Professor Kemp said the drop in capex of nearly £230m suggests a “major reappraisal”, noting that Apache’s assessment of the extra oil to be retrieved from Forties has “dramatically reduced”.
That’s not necessarily unexpected, however, noting examples like the former Argyll field redevelopment in the 1980s, when an attempt to revive it failed as estimates proved wrong.
“So the idea that in a mature field there could be similar reappraisal is not, to me, terribly unexpected.
“You would think, at first, the reservoir engineer would know the decline rates, but not necessarily always.”
Inflation and the DSA
In terms of Apache’s argument on inflation, which it took into its calculations for proved reserves at Forties, professor Kemp said it was “was a bit surprising to me that in the DSA a really quite low rate of cost inflation was assumed”.
He added: “What we can say is that cost inflation in the North Sea and in the oil industry generally has increased over the last few months.
“That relates across the board to drilling costs, drilling rig hiring rates have gone up, and people costs have gone up as well, larger than might have been expected earlier.”
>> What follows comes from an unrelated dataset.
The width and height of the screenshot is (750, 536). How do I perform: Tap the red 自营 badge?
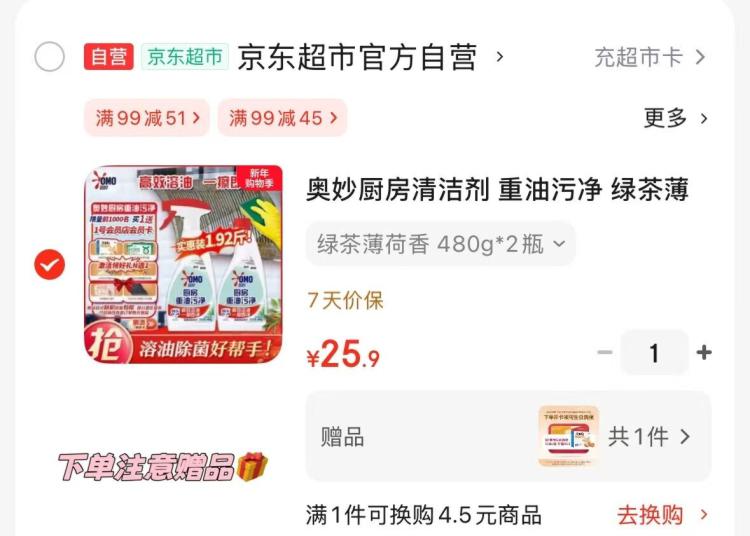109,56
Why wouldn’t the partners want inflation considered? It’s a legalistic point that, even if the world environment has changed due to factors like the Russian invasion of Ukraine, the ruling requires Apache to stick by the terms of the DSA.
Professor Kemp wouldn’t discuss the legal points, but did note that such documents “should reflect the economic realities”.
On the case, a Shell spokesperson said: “Shell fulfils its obligations for financially sound and responsible decommissioning of its assets, including those it no longer owns.
“Shell wants to ensure these obligations are also properly met by the operator and is glad to see that this position is supported by the Court.”
A BP spokesperson said: “BP pleased with the successful judgment which supports our position in this matter.”
The end of Forties?
With five platforms to be removed, any work to decommission Forties would be a huge effort carried out over several years.
This latest judgement leaves questions on whether the 2026 plan will proceed as outlined by Apache.
It has been more than 50 years since oil was first struck on Forties, which is one of – if not the – most important fields in the North Sea.
BP sold the “jewel in its crown” to the firm in 2003, when Apache had no track record in the UK North Sea, taking on the 230 staff and 35 onshore employees.